Longtime lobbyist Joy Frank now represents the Florida Association of District School Superintendent’s. And she says the charter schools’ demands are back-tracking on their original promise not to ask for any construction money.
“At that time, there were several promises that were made when the bill was passed. One, that those who provided charter schools could do it less expensively than the public school setting and also, that they would not come and ask for capital outlay.”
Frank made those comments before a Senate panel discussing the property tax revenue share bill. Today, charter schools receive an equal amount of money per student as traditional schools do, and for the last two years, have received the bulk of school maintenance and construction money allocated by the legislature. Governor Rick Scott says he likes the Senate proposal.

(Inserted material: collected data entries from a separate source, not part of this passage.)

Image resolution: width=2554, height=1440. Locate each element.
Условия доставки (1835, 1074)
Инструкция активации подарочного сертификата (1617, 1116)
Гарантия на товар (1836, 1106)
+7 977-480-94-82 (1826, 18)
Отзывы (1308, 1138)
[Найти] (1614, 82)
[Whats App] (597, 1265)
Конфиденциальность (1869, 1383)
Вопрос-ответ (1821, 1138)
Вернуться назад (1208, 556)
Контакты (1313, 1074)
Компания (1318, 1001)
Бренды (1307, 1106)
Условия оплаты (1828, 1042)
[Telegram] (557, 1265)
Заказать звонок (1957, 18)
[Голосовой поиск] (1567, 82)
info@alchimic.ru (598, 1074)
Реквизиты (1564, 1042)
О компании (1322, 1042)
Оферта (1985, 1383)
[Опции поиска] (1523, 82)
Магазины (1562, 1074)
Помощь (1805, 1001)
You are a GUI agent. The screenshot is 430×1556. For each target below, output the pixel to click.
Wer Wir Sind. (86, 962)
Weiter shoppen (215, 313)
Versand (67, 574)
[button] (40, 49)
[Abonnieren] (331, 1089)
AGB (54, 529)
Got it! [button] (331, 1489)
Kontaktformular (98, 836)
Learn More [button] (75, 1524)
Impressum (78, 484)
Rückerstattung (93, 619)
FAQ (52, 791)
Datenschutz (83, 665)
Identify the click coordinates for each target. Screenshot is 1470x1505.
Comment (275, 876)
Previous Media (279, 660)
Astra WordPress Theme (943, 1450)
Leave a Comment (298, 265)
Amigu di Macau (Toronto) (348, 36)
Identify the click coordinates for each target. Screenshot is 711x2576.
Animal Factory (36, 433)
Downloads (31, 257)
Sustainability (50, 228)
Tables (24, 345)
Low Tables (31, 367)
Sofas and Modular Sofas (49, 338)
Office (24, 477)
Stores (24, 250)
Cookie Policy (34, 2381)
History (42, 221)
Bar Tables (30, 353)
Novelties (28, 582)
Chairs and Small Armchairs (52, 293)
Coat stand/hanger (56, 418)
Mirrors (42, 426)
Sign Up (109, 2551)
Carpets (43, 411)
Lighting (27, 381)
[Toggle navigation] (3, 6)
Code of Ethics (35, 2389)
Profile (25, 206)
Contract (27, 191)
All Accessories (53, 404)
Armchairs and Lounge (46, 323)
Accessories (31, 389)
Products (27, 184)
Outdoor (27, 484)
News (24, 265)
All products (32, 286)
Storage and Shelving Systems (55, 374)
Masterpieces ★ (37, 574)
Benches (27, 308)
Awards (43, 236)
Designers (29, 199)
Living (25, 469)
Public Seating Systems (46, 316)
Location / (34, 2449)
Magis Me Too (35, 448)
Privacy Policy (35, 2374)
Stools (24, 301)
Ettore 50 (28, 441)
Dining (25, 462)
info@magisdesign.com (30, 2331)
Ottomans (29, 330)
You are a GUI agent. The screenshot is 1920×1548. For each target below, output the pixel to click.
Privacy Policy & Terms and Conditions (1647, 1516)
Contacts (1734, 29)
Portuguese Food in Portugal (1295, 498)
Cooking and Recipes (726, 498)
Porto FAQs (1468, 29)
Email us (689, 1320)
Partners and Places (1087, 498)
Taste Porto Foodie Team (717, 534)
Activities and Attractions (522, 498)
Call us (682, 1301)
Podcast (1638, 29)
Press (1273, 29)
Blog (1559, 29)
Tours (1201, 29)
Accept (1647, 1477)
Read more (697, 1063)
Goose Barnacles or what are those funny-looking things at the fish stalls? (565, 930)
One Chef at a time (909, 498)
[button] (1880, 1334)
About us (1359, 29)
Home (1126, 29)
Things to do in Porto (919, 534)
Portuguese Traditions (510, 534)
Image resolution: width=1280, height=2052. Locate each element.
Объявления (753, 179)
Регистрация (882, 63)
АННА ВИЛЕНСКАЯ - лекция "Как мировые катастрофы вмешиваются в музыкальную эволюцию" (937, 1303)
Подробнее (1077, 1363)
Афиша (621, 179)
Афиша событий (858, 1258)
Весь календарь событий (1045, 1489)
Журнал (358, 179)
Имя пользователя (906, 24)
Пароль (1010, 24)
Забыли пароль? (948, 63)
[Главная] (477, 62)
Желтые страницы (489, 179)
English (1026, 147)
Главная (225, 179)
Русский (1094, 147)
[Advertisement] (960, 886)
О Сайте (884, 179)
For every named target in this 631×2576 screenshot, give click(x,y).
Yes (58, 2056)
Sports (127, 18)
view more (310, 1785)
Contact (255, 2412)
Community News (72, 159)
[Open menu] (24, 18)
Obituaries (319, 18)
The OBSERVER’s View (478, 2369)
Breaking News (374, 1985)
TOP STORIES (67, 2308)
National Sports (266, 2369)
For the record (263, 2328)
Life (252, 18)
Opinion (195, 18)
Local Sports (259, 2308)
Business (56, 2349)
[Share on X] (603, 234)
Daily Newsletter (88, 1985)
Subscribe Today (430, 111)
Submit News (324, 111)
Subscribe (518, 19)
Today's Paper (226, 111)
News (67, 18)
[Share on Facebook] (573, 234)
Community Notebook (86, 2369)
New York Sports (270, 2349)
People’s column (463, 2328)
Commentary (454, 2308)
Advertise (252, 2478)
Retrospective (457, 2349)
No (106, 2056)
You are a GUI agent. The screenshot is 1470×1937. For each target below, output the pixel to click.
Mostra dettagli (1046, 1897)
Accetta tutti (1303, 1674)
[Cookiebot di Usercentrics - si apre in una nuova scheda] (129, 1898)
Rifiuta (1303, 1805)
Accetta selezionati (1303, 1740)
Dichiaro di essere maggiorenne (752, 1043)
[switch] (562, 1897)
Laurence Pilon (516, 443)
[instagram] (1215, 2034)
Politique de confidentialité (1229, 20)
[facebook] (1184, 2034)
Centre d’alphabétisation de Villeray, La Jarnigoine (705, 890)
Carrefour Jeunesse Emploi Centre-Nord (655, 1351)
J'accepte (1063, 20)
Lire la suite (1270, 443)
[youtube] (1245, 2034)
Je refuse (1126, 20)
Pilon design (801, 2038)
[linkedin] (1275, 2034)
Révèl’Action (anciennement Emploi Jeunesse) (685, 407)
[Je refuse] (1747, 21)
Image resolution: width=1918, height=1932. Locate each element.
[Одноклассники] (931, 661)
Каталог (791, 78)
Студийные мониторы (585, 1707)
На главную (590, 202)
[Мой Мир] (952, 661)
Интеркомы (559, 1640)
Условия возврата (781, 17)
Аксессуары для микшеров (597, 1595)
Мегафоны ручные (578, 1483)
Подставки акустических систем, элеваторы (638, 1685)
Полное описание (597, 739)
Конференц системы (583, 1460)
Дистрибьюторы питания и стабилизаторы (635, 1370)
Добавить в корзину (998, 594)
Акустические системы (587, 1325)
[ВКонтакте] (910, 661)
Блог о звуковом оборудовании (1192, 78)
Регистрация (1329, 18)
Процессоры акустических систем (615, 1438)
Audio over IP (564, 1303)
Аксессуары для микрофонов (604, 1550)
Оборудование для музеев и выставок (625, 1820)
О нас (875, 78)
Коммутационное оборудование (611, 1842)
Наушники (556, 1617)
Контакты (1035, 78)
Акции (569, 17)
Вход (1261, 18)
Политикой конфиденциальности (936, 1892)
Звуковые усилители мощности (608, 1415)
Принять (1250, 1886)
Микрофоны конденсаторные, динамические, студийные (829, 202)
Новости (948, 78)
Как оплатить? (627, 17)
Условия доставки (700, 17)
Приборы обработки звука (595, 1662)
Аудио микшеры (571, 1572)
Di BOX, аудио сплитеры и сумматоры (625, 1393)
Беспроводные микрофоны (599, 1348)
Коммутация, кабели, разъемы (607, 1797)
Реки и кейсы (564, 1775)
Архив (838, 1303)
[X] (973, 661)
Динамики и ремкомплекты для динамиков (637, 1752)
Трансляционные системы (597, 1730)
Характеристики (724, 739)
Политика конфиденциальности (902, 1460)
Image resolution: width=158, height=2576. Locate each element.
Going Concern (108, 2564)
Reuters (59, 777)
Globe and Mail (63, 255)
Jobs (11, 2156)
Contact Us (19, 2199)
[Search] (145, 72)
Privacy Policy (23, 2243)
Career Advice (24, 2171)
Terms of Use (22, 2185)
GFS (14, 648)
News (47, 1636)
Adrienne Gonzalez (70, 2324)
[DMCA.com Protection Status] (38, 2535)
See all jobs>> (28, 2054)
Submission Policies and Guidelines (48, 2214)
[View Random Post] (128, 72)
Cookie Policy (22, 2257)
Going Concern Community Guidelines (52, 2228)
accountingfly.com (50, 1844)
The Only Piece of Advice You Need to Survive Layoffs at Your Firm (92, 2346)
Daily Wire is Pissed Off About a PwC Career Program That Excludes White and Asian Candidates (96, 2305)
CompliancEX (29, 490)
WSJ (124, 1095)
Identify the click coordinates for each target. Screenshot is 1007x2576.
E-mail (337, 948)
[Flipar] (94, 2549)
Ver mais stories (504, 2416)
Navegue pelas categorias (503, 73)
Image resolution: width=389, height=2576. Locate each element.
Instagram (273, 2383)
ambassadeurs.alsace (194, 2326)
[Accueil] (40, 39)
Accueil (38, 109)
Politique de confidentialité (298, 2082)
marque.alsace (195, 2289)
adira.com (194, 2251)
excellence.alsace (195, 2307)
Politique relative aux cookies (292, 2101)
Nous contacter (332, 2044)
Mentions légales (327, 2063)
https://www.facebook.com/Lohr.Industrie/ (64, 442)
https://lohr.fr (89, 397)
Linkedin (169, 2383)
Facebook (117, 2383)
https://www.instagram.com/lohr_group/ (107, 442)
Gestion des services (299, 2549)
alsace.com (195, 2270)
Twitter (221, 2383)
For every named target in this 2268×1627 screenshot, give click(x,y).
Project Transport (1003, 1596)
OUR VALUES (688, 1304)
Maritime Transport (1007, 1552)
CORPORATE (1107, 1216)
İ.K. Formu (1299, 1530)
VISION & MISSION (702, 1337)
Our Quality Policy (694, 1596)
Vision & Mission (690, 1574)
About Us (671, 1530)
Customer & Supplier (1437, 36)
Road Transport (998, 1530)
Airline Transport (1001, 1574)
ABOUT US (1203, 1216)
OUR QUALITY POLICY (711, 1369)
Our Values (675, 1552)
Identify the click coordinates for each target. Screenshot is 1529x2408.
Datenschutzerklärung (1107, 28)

“It makes all the sense in the world that we have choice for our parents. All of us have children. We want the best for our kids. We have to fund it fairly, and it takes capital, it takes new buildings, it takes refurbishing classrooms. And we have to be fair in how we allocate those dollars.”
The fight over funding comes as state support for public school capital projects has dwindled to almost nothing. It’s been nearly two years since public schools received any school construction money. Under budget proposals in the House and Senate, charter schools would get $55 million for capital projects in the upcoming fiscal year.
A recent study done by a state spending watch group, Florida Tax Watch, says charter schools receive about 30-percent less money than traditional public schools.